Stored records:
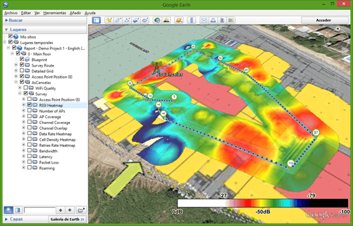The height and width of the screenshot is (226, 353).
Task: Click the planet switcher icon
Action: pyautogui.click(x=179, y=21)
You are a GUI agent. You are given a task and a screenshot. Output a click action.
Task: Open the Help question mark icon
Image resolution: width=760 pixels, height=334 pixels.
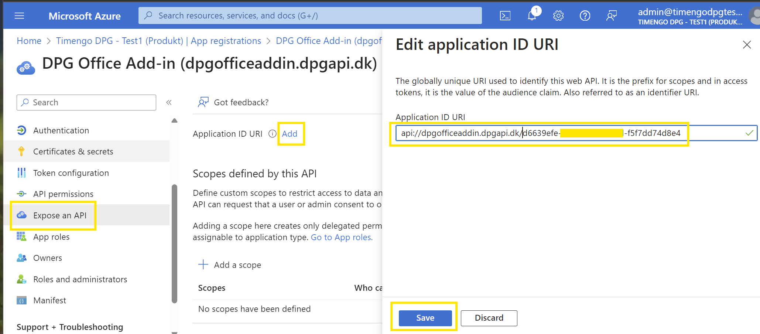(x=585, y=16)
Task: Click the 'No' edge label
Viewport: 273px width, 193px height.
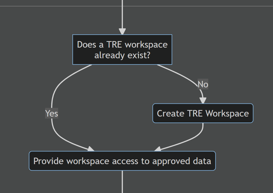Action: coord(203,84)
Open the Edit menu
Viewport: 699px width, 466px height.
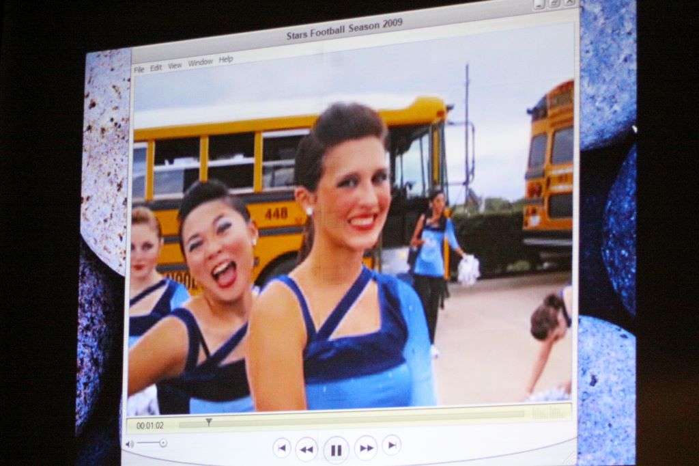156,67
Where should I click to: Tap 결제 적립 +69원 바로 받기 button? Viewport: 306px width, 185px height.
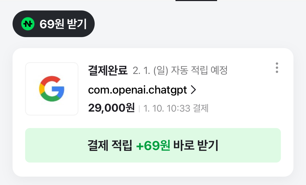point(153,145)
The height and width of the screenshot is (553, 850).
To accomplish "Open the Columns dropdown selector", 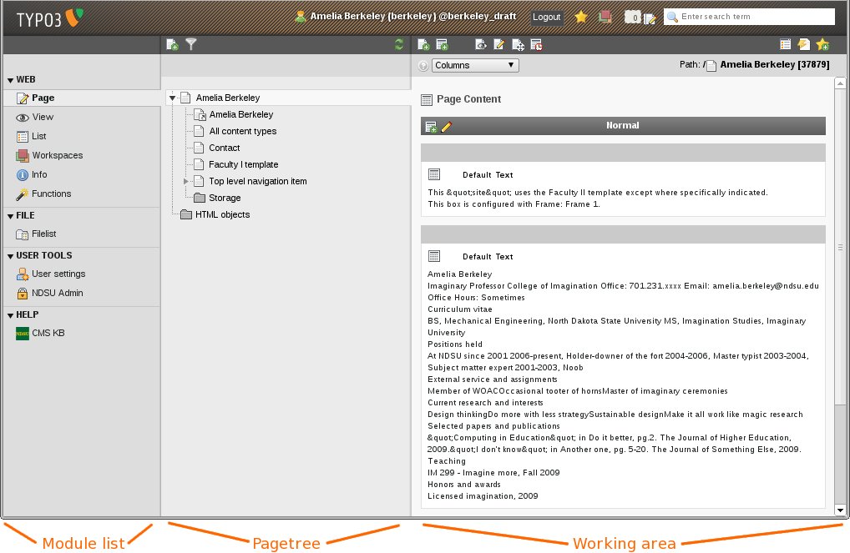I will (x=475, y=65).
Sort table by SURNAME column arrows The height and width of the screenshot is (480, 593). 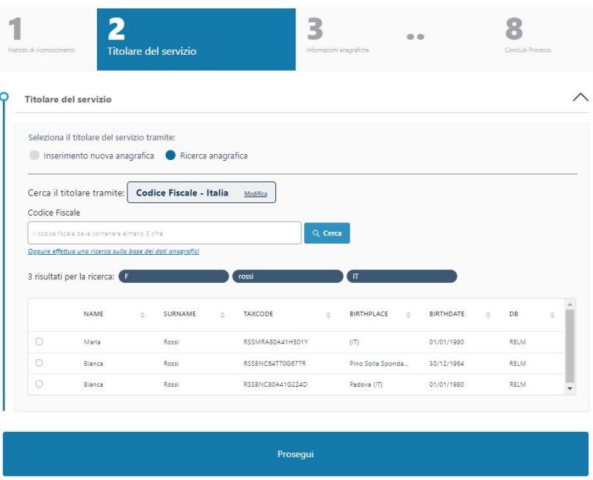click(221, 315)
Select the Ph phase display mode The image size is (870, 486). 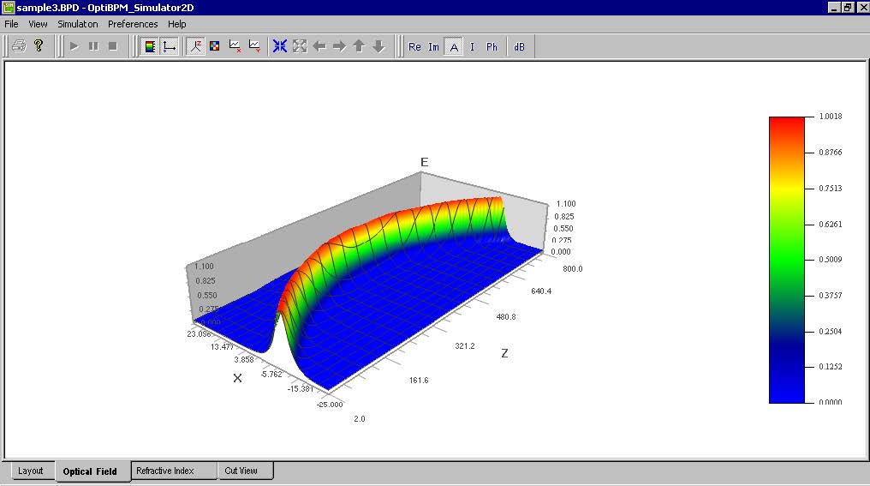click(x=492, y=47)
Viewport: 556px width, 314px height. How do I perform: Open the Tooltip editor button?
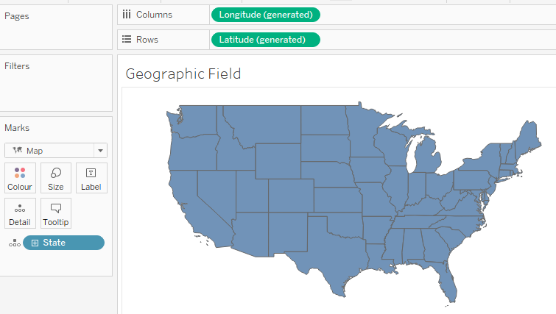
==
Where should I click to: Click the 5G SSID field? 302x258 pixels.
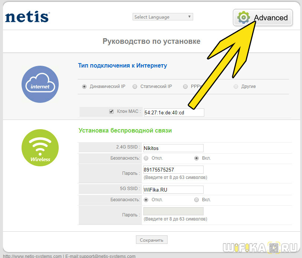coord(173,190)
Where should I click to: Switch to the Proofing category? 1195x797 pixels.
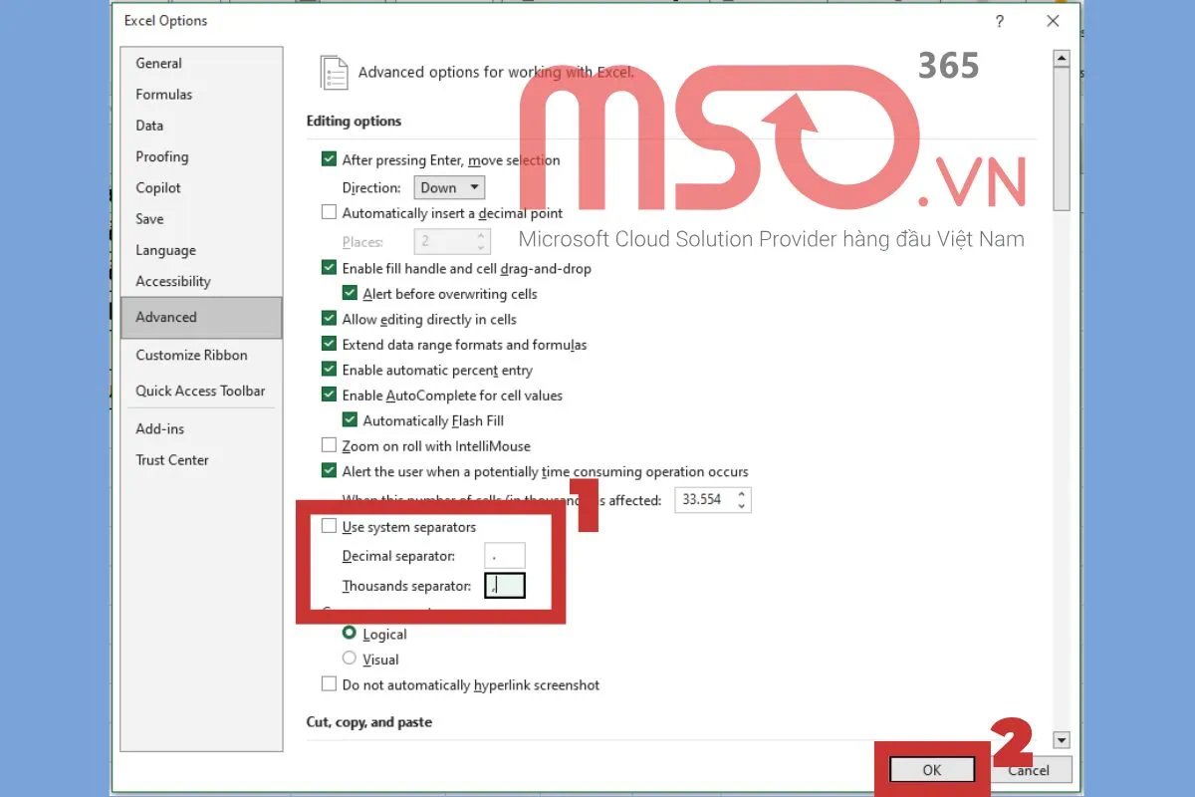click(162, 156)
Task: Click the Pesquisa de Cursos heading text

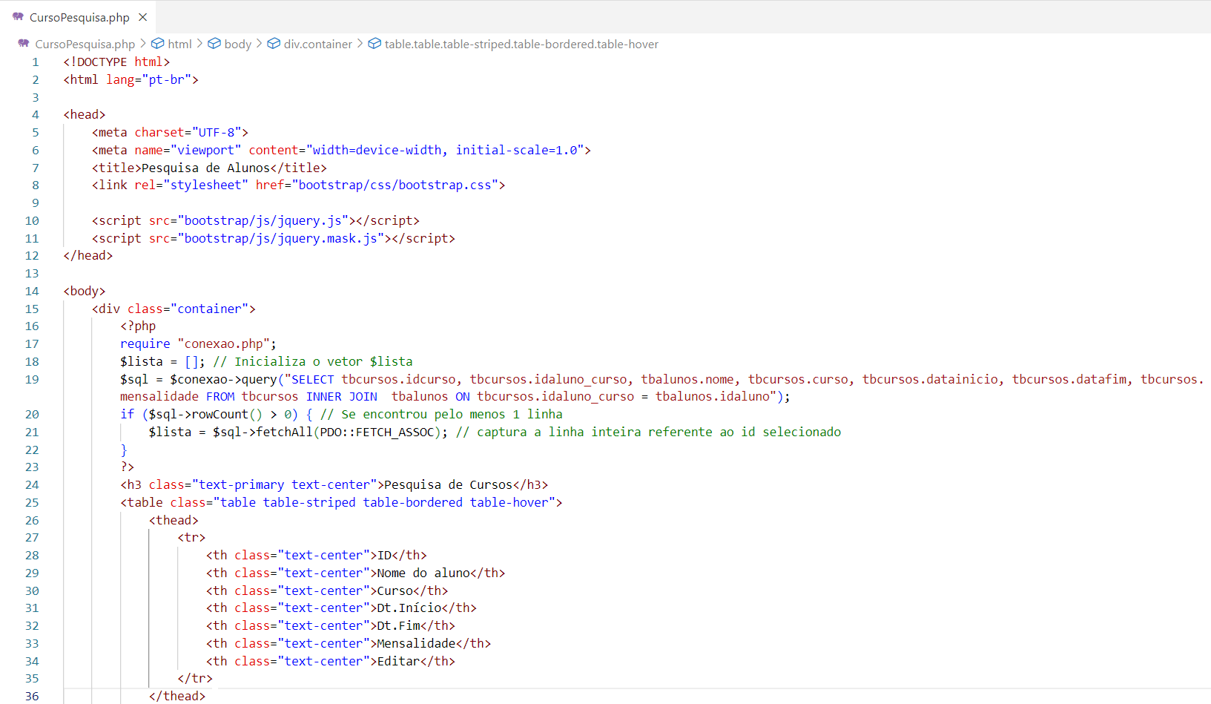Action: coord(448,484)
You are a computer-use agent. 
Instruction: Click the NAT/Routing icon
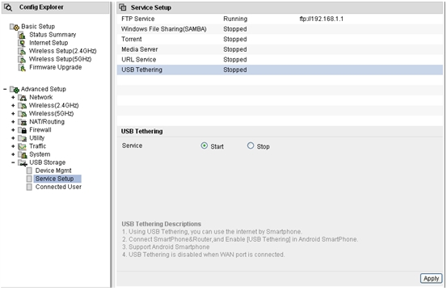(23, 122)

REQUIRED WORK:
Using the records above, copy every line that has the word "agent" in it.

SOLUTION TO THIS TASK:
You are a GUI agent. You are given a task and a screenshot. Output a click action.
You are a computer-use agent. 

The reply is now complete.